Xie, Jinlong; Cheng, Long; Wang, Gang; Hu, Min; Yu, Zaiyang; Du, Minghua; Ning, Xin Source: Displays, v 84, September 2024; ISSN: 01419382; DOI: 10.1016/j.displa.2024.102773; Article number: 102773; Publisher: Elsevier B.V.

Author affiliation:

School of Integrated Circuits, University of Chinese Academy of Sciences, Beijing; 100029, China

Chinese Academy of Sciences, Institute of Semiconductors, Annlab, Beijing; 100083, China

School of Control and Computer Engineering, North China Electric Power University, Beijing; 102206, China

School of Computing and Data Engineering, NingboTech University, Ningbo; 315100, China

Department of bioengineering, Imperial College London, London; SW7 2AZ, United Kingdom

Department of Ecrossncy, the First Medical Center, Chinese PLA General Hospital, Beijing; 100853, China

Beijing Ratu Technology Co., Ltd, Beijing; 100096, China

Abstract:

Zero-shot point cloud classification involves recognizing categories not encountered during training. Current models often exhibit reduced accuracy on unseen categories without 3D pre-training, emphasizing the need for improved precision and interoperability. We propose a novel approach integrating differentiable rendering with contrastive language–image pre-training. Initially, differentiable rendering autonomously learns representative viewpoints from the data, enabling the transformation of point clouds into multi-view images while preserving key visual information. This transformation facilitates optimized viewpoint selection during training, refining the final feature representation. Features are extracted from the multi-view images and integrated into a global multi-view feature using a cross-attention mechanism. On the textual side, a large language model (LLM) is provided with 3D heuristic prompts to generate 3D-specific text reflecting category-specific traits, from which textual features are derived.
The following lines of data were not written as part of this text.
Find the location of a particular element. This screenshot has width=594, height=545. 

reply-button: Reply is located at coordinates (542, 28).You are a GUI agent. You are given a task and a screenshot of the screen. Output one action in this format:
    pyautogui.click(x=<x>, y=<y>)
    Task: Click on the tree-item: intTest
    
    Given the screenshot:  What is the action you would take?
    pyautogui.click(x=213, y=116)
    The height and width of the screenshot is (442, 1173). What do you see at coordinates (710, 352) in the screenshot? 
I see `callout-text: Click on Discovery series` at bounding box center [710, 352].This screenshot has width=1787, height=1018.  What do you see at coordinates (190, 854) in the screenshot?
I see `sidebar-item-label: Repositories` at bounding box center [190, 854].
The LLM's extensive pre-trained knowledge enables it to capture abstract notions and categorical features relevant to distinct point cloud categories. Visual and textual features are aligned in a unified embedding space, enabling zero-shot classification. Throughout training, the Structural Similarity Index (SSIM) is integrated into the loss function to encourage the model to discern more distinctive viewpoints, reduce redundancy in multi-view imagery, and enhance computational efficiency. Experimental results on the ModelNet10, ModelNet40, and ScanObjectNN datasets demonstrate classification accuracies of 75.68%, 66.42%, and 52.03%, respectively, surpassing prevailing methods in zero-shot point cloud classification accuracy.